▶ [The data]:
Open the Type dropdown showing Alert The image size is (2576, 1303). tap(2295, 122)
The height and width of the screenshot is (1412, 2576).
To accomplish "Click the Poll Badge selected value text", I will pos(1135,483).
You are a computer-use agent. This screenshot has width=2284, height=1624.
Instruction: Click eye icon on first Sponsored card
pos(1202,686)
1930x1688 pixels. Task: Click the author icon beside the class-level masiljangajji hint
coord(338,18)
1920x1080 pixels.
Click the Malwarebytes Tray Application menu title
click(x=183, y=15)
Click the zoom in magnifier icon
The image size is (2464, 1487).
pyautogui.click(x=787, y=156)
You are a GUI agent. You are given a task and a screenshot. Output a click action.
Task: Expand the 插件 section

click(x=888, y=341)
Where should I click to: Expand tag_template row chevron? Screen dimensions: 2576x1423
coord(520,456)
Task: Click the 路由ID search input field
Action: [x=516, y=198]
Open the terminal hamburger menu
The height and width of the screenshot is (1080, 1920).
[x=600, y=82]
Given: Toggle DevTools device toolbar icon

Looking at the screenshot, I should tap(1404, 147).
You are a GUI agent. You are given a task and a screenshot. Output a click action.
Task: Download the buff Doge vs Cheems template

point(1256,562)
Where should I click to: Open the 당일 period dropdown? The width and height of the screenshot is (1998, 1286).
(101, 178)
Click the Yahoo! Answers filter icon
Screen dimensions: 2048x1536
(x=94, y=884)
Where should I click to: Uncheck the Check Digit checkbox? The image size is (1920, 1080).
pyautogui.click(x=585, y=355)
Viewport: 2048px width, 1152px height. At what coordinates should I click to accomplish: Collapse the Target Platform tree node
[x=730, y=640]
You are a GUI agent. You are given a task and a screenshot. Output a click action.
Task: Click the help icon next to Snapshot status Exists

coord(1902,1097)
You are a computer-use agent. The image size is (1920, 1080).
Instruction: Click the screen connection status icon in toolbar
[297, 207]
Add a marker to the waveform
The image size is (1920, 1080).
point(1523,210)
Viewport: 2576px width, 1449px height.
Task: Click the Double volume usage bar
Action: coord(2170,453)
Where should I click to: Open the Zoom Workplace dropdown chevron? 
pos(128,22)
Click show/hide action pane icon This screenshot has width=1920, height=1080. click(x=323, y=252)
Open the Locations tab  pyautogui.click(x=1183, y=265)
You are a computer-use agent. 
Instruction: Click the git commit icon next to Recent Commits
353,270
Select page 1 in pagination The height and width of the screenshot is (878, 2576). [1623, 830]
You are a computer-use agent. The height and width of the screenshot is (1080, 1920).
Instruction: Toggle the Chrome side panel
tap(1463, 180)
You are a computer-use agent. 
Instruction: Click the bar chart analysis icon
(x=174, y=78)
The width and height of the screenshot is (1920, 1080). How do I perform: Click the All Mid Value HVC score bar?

▶ [What you have to do]: One line contains "Select page 1". Return that line and every later line through the end of the listing above, exactly, and nothing else.

▶ [Answer to this exercise]:
Select page 1 in pagination The height and width of the screenshot is (878, 2576). [1623, 830]
You are a computer-use agent. The height and width of the screenshot is (1080, 1920).
Instruction: Toggle the Chrome side panel
tap(1463, 180)
You are a computer-use agent. 
Instruction: Click the bar chart analysis icon
(x=174, y=78)
The width and height of the screenshot is (1920, 1080). How do I perform: Click the All Mid Value HVC score bar?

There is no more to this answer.